Extracted records
──────────

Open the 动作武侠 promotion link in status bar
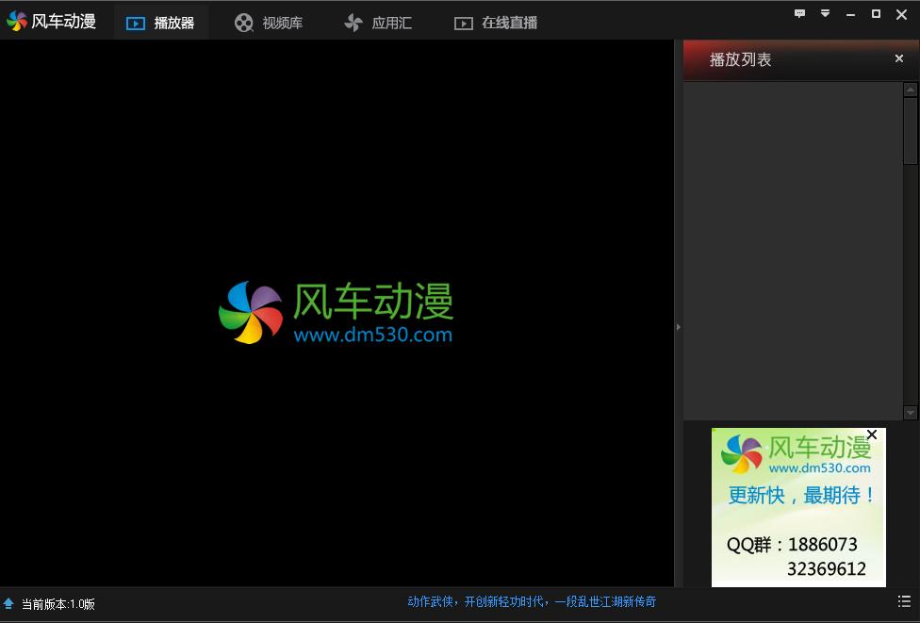pos(531,601)
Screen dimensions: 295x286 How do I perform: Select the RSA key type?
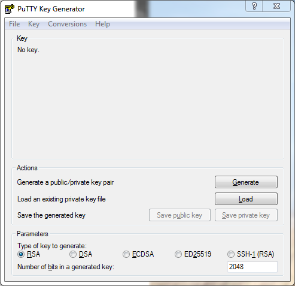coord(29,254)
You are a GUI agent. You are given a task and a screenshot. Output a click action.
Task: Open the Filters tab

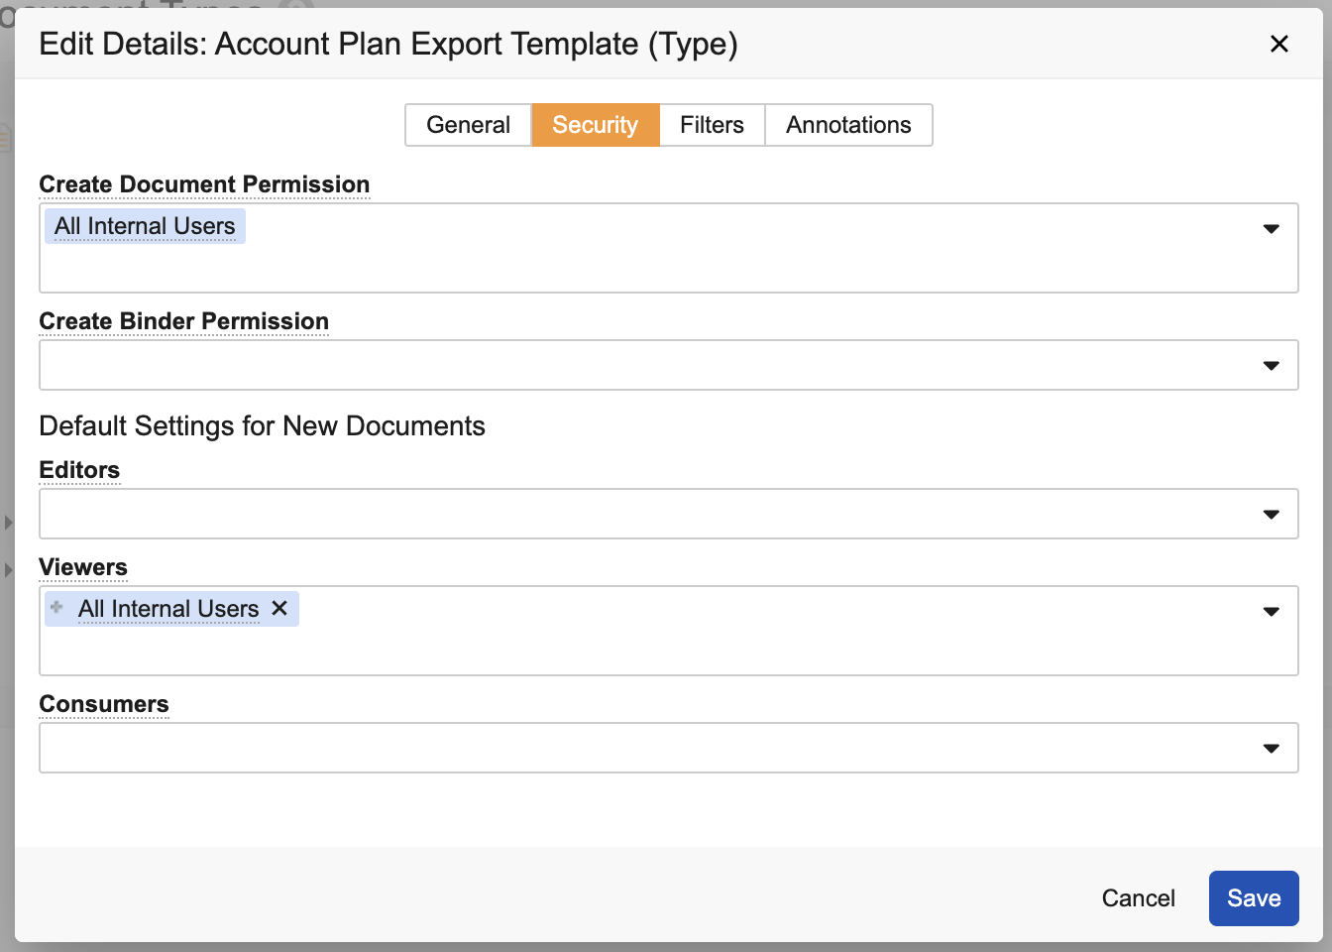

──────────

Task:
Render the data as a JSON list of strings, one string per line, from the line containing "You are a GUI" through the end of the data, with both ends included. Leave out blank lines and the pictures.

Response to this exercise:
[
  "You are a GUI agent. You are given a task and a screenshot. Output a click action.",
  "Task: Open the Filters tab"
]